Monday, July 9, 2012

Bernadette

This is young Sal's song to his young love, Bernadette. Appropriately, it's a young, puppy-love song,

The bulk of the song is in the sprightly doo-wop, teen-pop mode of the 1950s, but there is a passage that is more sophisticated, jazzy, and adult. In the soundtrack album (track 4), the whole song is sung by Simon, but the notes in the Lyrics book indicate that this passage is a duet in which Bernadette sings along, possibly expressing her ability to bring him toward adulthood.

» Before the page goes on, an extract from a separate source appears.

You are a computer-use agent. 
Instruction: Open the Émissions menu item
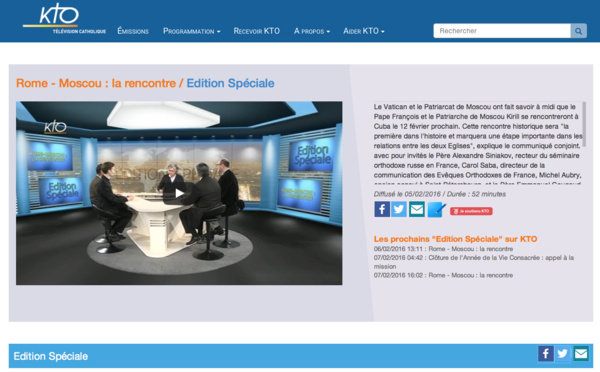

The opening cliche lyrics befit the Frankie Avalon-style music: "I got time on my hands tonight/ You're the girl of my dreams/ When I'm with you, the future seems bright."

In the more cosmopolitan passage, the lyrics are a bit more, well, lyrical: "I love you/ And the breeze that wraps around you."

This slides back into the cuter lyrics with the transitional line: "You're the smile on the Moon,"

Then we get the classic doo-wop nonsense "words" like "dom," "zoom," "wop," and "well-a-well." These surround the heartfelt words "I'm home," which is an important statement for an immigrant like Sal, who was somewhat homeless even in his Puerto Rican homeland.

Next, Sal invites Bernadette to a "hiding place in Central Park." Then Sal adds a seeming non-sequitur: "There's a wooden cross over my bed." Does this mean: "I am a good, religious boy! I just want to show you the place I have discovered for looking at the stars." Or does this mean: "My apartment, overseen my my religious family, is no place to do with you what I would, ahem, like to..." Given what we know about Sal, we assume the former explanation-- he really likes Bernadette and knows that if he wants to marry her, they will have to wait.

"The city is lit with candles/ They're shining for you, Bernadette." She really brings out the budding poet in Sal. But let's not get ahead of ourselves...

This song is of a type Simon wrote back in his pre-Simon and Garfunkel days, a la "Hey Schoolgirl." It must have been fun for him to write in that simple, happy mode again.

Musical Note:
Simon's collaborator for the lyrics of The Capeman is a very impressive, and very appropriate one. Derek Walcott is a Nobel Prize-winning poet... and a native of the Caribbean, specifically, the island of St. Lucia in the West Indies.

He favored the modern poets like TS Eliot (Simon himself likes Wallace Stevens), and also Elizabeth Bishop. He also founded a theater in Trinidad in 1959-- still running!-- and wrote as many plays as books of poems. In fact, it was this work as much as his poetry that garnered Wolcott an OBE.

Wolcott's work involves themes of religion (he grew up Methodist in a Catholic environment) and sensuality, two themes that run through The Capeman, and of course he is familiar with Caribbean imagery. As far as I can find, this play is his only foray into songwriting, although he originally trained as a painter!